Looking to Listen at the Cocktail Party: A Speaker-Independent Audio-Visual Model for Speech Separation
Ariel Ephrat, Inbar Mosseri, Oran Lang, Tali Dekel, Kevin Wilson, Avinatan Hassidim, William T. Freeman, Michael Rubinstein
TL;DR
This work tackles the cocktail party problem in video by introducing a speaker-independent audio-visual speech separation model that uses face embeddings as visual cues to isolate target speakers. It pairs a dilated convolutional audio stream with a visual stream and fuses them through a BLSTM to predict per-speaker complex spectrogram masks, trained on a new large AV dataset, AVSpeech.
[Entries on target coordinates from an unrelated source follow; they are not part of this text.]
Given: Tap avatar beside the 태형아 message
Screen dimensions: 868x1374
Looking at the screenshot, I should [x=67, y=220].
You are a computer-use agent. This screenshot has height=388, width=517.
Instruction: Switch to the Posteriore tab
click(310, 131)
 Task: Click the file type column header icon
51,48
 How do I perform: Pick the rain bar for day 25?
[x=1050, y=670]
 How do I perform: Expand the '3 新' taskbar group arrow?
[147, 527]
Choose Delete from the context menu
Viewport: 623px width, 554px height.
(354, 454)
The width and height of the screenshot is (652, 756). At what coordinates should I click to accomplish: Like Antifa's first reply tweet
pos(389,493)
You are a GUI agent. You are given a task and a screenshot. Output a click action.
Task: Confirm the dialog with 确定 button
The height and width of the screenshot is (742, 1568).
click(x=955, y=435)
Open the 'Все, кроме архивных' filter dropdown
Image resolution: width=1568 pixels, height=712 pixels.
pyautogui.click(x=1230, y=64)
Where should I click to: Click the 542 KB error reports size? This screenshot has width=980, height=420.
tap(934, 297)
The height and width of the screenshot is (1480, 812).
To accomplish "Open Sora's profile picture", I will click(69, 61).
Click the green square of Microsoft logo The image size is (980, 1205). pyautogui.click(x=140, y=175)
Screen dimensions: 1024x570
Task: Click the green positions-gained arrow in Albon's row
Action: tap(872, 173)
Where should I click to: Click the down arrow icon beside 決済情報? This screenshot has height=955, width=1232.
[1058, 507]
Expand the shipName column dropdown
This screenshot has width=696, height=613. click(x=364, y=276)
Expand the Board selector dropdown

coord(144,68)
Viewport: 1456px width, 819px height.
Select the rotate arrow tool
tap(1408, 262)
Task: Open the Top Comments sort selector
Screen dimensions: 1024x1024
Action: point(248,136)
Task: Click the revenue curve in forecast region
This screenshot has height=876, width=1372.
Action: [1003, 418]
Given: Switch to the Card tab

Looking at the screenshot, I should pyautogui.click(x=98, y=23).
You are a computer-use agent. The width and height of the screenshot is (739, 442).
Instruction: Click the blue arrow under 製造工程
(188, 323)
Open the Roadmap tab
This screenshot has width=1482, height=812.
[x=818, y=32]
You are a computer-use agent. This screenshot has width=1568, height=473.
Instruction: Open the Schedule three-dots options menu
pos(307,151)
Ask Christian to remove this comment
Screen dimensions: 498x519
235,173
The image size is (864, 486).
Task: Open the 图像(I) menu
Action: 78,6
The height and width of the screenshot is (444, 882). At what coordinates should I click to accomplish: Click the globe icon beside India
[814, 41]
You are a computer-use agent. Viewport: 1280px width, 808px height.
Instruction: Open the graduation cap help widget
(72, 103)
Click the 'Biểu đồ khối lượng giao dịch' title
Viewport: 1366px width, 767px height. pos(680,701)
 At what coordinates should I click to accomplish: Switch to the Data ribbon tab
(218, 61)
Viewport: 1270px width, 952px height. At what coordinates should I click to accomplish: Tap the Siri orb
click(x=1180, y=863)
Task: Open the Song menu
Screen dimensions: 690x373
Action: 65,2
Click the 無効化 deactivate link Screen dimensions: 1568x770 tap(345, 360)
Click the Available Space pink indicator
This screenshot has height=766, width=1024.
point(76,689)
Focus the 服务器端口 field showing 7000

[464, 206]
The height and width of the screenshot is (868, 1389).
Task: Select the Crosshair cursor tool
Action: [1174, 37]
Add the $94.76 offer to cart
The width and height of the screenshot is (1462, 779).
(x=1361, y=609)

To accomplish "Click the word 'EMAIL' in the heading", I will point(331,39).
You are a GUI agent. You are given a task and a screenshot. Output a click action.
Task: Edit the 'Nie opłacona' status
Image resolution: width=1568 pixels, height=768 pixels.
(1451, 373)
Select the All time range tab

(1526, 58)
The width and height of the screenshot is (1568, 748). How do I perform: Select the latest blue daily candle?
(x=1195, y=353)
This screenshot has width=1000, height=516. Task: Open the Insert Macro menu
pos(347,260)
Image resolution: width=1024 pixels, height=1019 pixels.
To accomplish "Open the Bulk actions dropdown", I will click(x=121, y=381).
The method outperforms audio-only baselines across synthetic multi-speaker scenarios and demonstrates robust performance in real-world videos, while enabling applications in video transcription and post-processing. The AVSpeech dataset and extensive ablation analyses establish the value of visual information for both separation quality and speaker-to-face association, marking a significant step toward practical AV speech separation.
Abstract
We present a joint audio-visual model for isolating a single speech signal from a mixture of sounds such as other speakers and background noise. Solving this task using only audio as input is extremely challenging and does not provide an association of the separated speech signals with speakers in the video. In this paper, we present a deep network-based model that incorporates both visual and auditory signals to solve this task. The visual features are used to "focus" the audio on desired speakers in a scene and to improve the speech separation quality. To train our joint audio-visual model, we introduce AVSpeech, a new dataset comprised of thousands of hours of video segments from the Web. We demonstrate the applicability of our method to classic speech separation tasks, as well as real-world scenarios involving heated interviews, noisy bars, and screaming children, only requiring the user to specify the face of the person in the video whose speech they want to isolate. Our method shows clear advantage over state-of-the-art audio-only speech separation in cases of mixed speech. In addition, our model, which is speaker-independent (trained once, applicable to any speaker), produces better results than recent audio-visual speech separation methods that are speaker-dependent (require training a separate model for each speaker of interest).